Mark Rutte, Penyuka Masakan Indonesia

(Thomas Harming Suwarta/I-1)
18/3/2017 07:00
Mark Rutte, Penyuka Masakan Indonesia
(AFP/EMMANUEL DUNAND)

PEMIMPIN liberal Belanda Mark Rutte dikenal sebagai sosok pemimpin yang sederhana. Pemimpin Partai VVD atau Partai untuk Kebebasan itu masih setia mengendarai mobil bekasnya dan menggunakan ponsel tua. Ia juga masih tinggal di apartemennya yang sederhana yang dia beli setelah mendapatkan gelar sarjana sejarah dari Universitas Leiden pada 1992. Setidaknya selama satu jam dalam sepekan dia juga mengajar di sebuah sekolah di Den Haag, sebuah distrik miskin di Belanda.
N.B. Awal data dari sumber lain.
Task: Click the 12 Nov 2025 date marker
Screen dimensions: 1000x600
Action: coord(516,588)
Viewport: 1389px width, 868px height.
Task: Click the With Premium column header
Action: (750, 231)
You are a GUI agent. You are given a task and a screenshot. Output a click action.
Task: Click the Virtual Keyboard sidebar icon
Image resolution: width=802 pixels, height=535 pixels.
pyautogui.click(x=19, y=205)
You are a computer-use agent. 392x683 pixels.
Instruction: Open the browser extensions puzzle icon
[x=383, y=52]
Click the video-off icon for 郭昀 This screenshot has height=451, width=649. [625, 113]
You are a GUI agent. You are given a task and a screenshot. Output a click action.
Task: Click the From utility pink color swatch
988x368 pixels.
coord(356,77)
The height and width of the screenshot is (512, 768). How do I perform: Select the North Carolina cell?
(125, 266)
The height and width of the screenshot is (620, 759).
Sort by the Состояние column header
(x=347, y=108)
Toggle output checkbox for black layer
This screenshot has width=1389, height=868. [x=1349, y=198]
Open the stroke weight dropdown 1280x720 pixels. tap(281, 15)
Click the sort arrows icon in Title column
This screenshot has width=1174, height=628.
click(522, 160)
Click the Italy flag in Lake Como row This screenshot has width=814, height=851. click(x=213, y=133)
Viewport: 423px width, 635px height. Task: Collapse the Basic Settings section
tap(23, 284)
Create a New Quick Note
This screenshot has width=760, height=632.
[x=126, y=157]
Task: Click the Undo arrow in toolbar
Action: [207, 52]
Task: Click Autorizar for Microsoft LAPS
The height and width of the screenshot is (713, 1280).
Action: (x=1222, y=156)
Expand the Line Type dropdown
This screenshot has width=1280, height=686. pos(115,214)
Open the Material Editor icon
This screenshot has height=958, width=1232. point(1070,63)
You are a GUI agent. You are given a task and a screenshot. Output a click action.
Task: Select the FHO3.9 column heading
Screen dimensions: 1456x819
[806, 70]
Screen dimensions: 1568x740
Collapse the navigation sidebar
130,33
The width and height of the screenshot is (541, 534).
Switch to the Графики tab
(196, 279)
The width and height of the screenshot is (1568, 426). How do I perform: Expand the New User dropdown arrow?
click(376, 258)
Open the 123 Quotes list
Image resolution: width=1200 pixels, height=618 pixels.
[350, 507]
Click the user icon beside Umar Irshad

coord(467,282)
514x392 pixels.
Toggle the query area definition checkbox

Rutte dikenal sangat gemar makanan Indonesia. Setidaknya sekali seminggu ia menyempatkan diri makan di sebuah restoran Indonesia di Belanda bersama ibunya yang kini berusia 90 tahun. Pada masa mudanya, Rutte yang masih bujangan ialah seorang pianis berbakat. Bahkan, ia sempat berpikir untuk meniti karier di dunia musik. Namun, minat politik yang besar tampaknya membuat dia berbelok. Ketika pada usia masih sangat muda pada umur 16 tahun, Rutte bergabung dengan sayap pemuda Partai Rakyat untuk Kebebasan dan Demokrasi (VVD).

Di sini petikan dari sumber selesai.